I explore complex issues through comedy. I like to talk about the issues of growing up, nationality, sexuality, profession, and navigating adulthood. One of my poems “Texas I Can’t Bring You To Parties Anymore” deals with my complex relationship with my home state and the fact that I’m really proud to be from Texas but ashamed of some aspects of Texas. The poem works as an extended metaphor about a friend you know very well but everyone else thinks that friend is a total ass hole, even though you tell them that they don’t know your friend like you do; that your friend has some really sweet sides besides being a jerk. So, you can’t bring that friend to parties because that friend wrecks everything. It expresses my need to defend and also object to my home state, which is why I likened it to a friend whose personality is polarizing.”
“Is poetry in your future? What is the poetry scene like in Scotland?”

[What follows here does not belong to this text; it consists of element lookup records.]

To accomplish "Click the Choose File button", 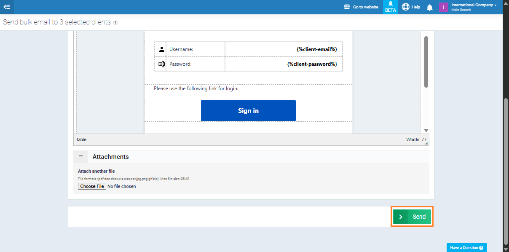I will [x=92, y=186].
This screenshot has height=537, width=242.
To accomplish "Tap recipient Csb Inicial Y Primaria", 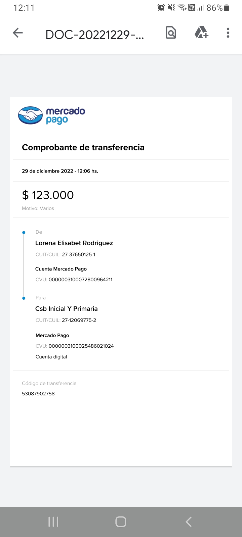I will pos(67,309).
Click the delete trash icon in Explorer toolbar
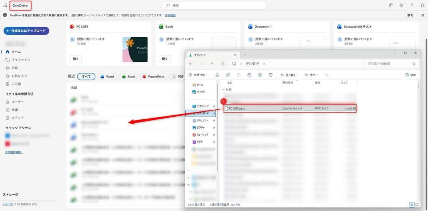The image size is (428, 211). point(271,75)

“I’m doing a masters in creative writing. I have a children’s book coming out soon. It’s a picture book with a long rhyming poem called I Love St Andrews. I’ll probably be writing poetry forever!
In Scotland the poetry scene is super vibrant. There are international poetry festivals that are drawing people here from all over the world as well as local Spokenword poets who are really talented and exploring many different themes in their writing.”